▽
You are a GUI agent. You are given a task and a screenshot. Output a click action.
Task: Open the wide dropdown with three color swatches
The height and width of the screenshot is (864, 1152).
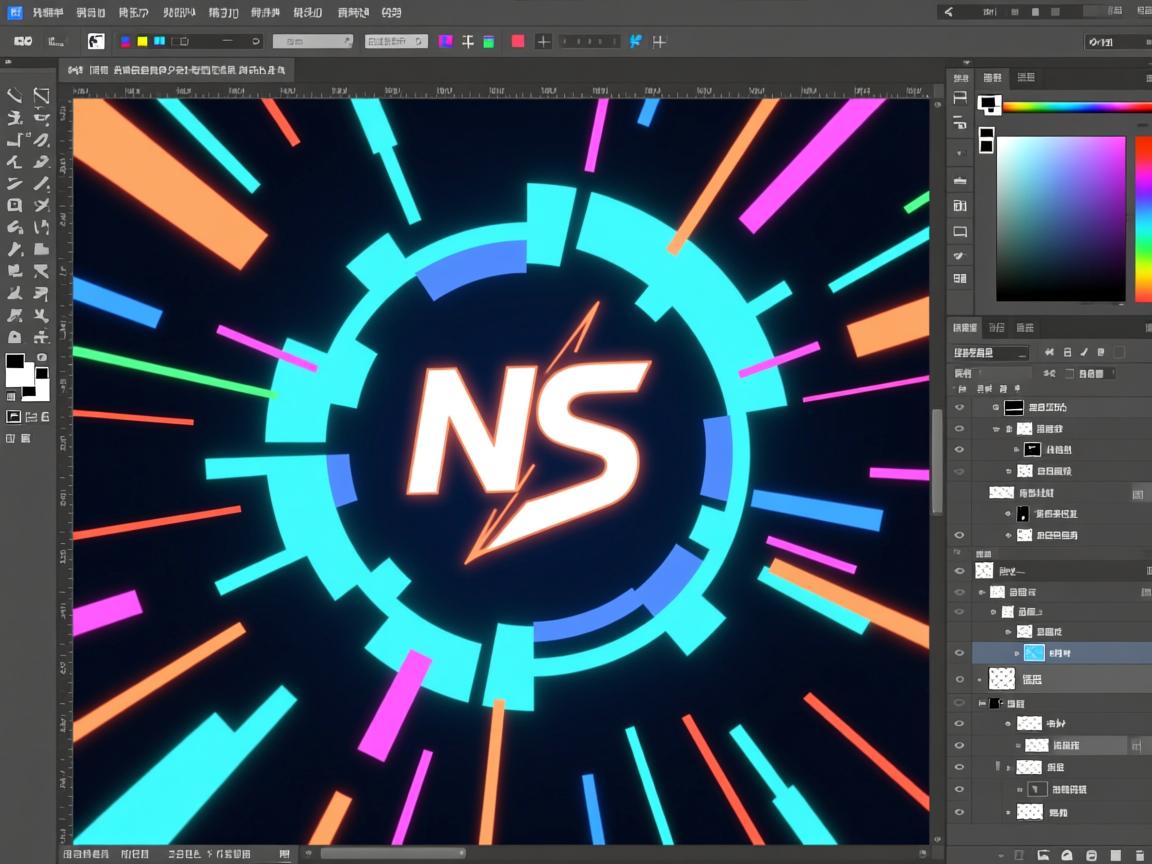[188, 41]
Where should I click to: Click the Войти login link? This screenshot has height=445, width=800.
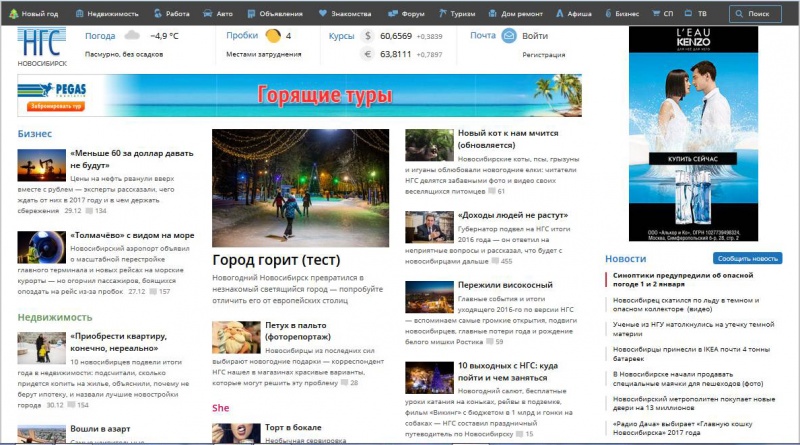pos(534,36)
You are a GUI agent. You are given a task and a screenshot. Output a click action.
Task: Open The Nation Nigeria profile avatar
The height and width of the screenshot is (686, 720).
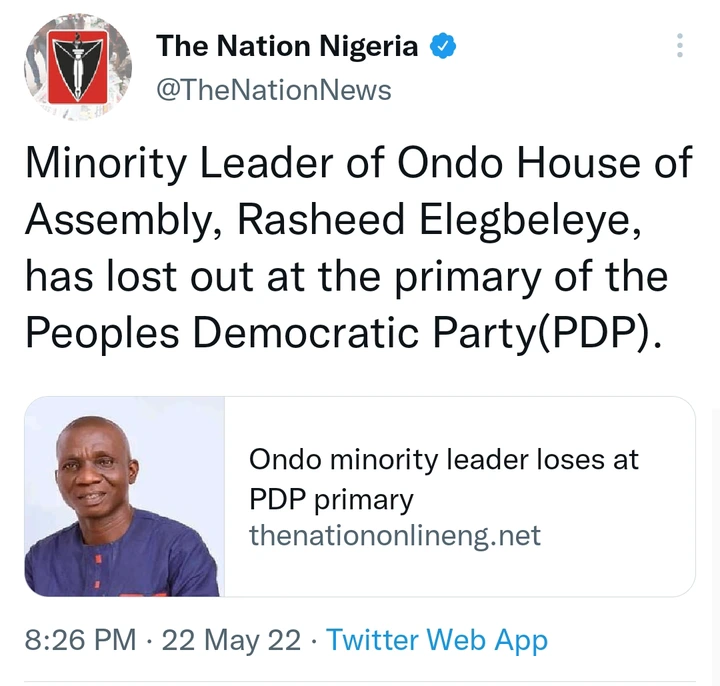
△
**WHAT THE EXERCISE ASKS**
If a line of the entries above holds "Open", count it, then report the total alone.

**SOLUTION TO THIS PROBLEM**
2